EXERCISE REQUIREMENTS – Please keep pictures out of the copy, and print exactly the lines from the one containing "You are a computer-use" through the end of the records.

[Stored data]
——————

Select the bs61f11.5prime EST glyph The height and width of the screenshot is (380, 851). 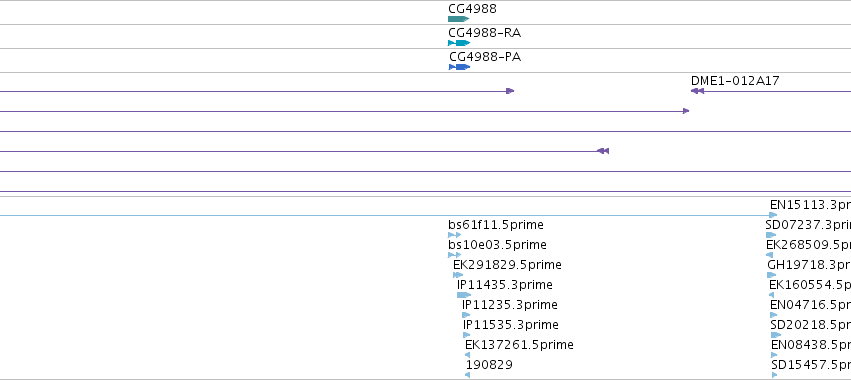point(455,235)
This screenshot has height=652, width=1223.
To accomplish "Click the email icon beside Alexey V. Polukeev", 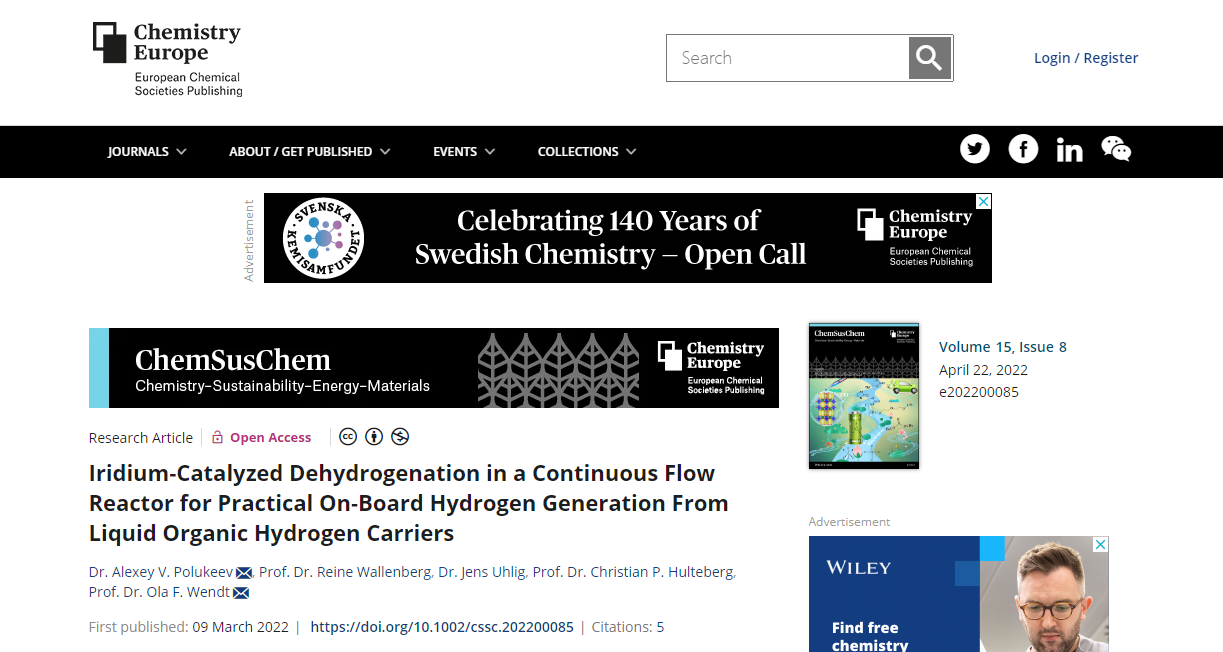I will tap(244, 573).
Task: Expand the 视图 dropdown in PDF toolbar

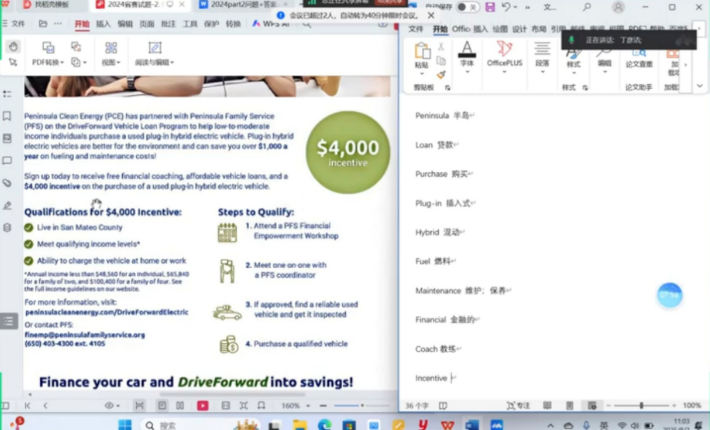Action: click(x=111, y=62)
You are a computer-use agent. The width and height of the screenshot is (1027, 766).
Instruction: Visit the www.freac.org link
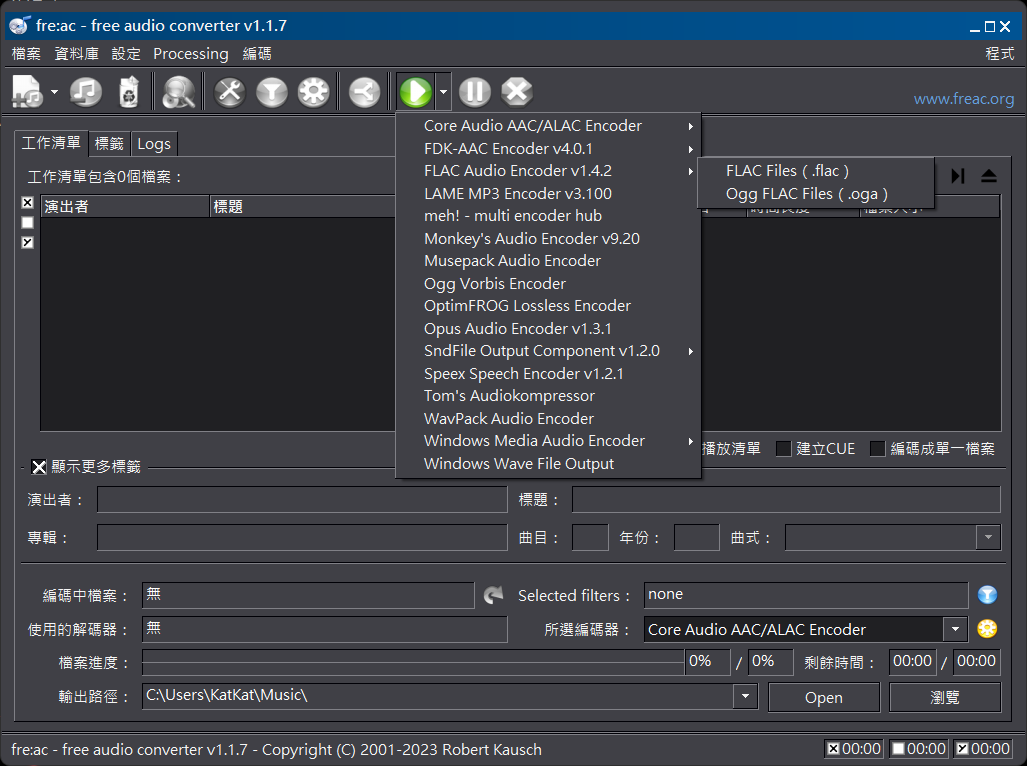963,99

——————

EXERCISE RESULT –
You are a computer-use agent. The width and height of the screenshot is (1027, 766).
Instruction: Visit the www.freac.org link
963,99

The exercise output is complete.